SOURCE TEXT ▸
►

For obvious reasons I’ve been thinking about disasters this week, and survival following disasters.

It was the post about jump bags at Making Light that really got me thinking though. Because if there is a major disaster, where I live is where people are going to be fleeing to. We’re 180 miles (or less) from Baltimore and DC, so this is where my relatives there should end up. Sure Morgantown has a river, however as anyone whose spent any time here knows, everything is uphill, so even a major flood would affect only a small part of town.

The biggest “natural disaster” threat to this area is mine subsidence, and that’s hardly natural. No hurricanes. Tornadoes are rare. I supposed that a terrorist attack could happen, but I find it highly unlikely. Hitting West (by God) Virginia, known primarily poverty and unemployment, doesn’t seem like much of a political statement.

But that’s not what has upset me and shaken me to the very core.

◄

RECORDED INFORMATION ▸
►

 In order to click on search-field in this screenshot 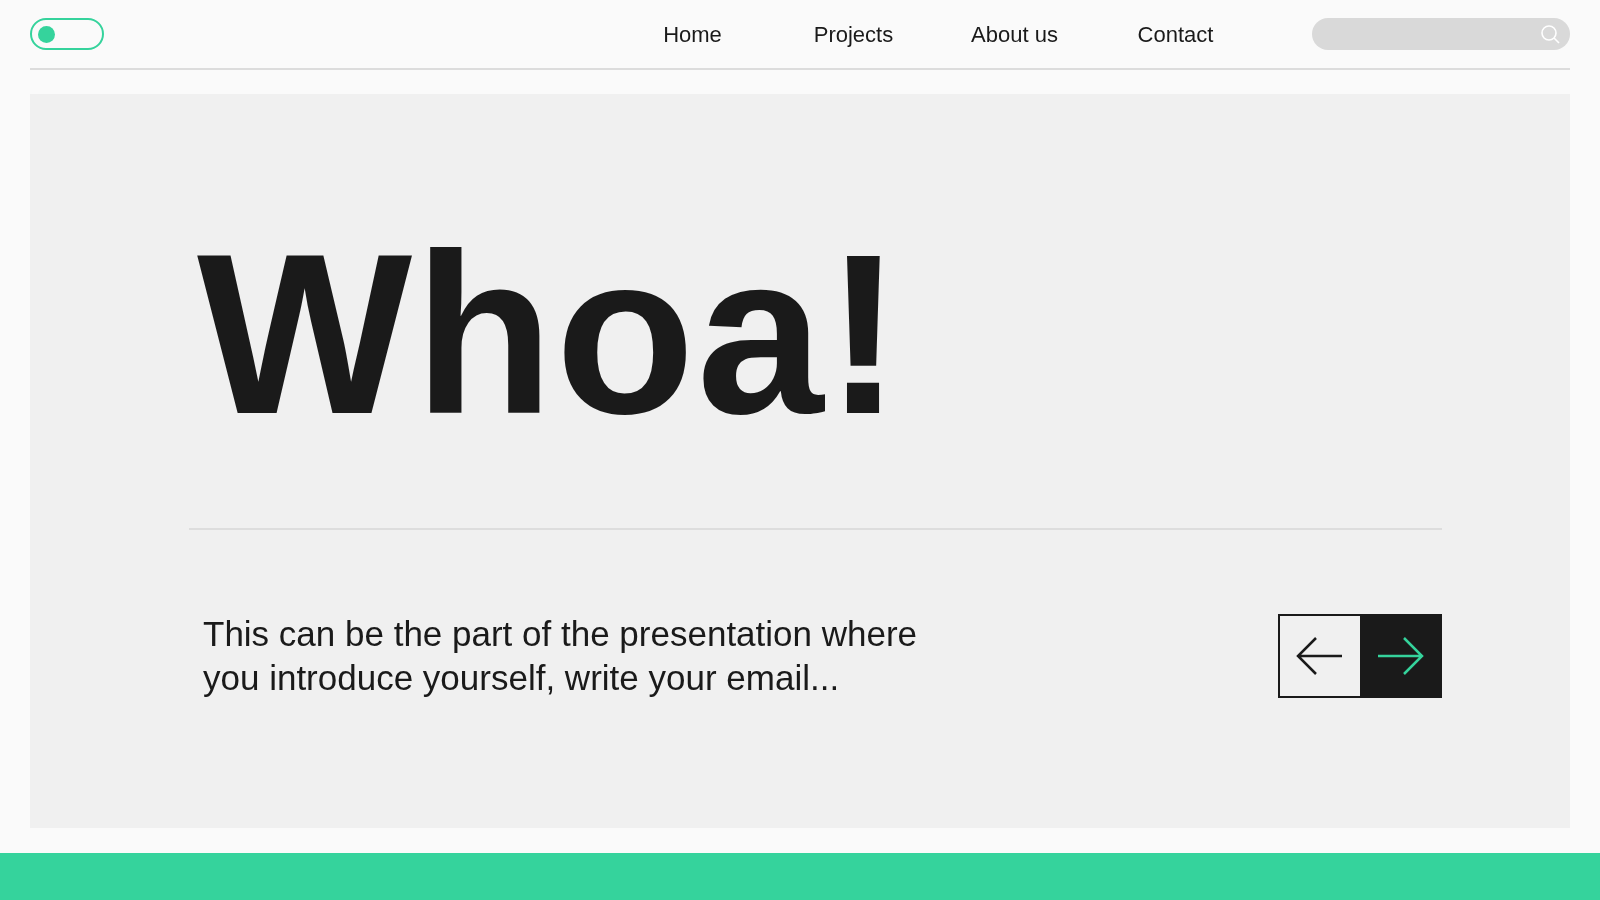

◄

DIRECTIONS FOR THIS TASK ▸ Name every geographic place that the disaster-survival passage mentions.

SOLUTION TO THIS EXERCISE ▸ Baltimore, DC, Morgantown, West (by God) Virginia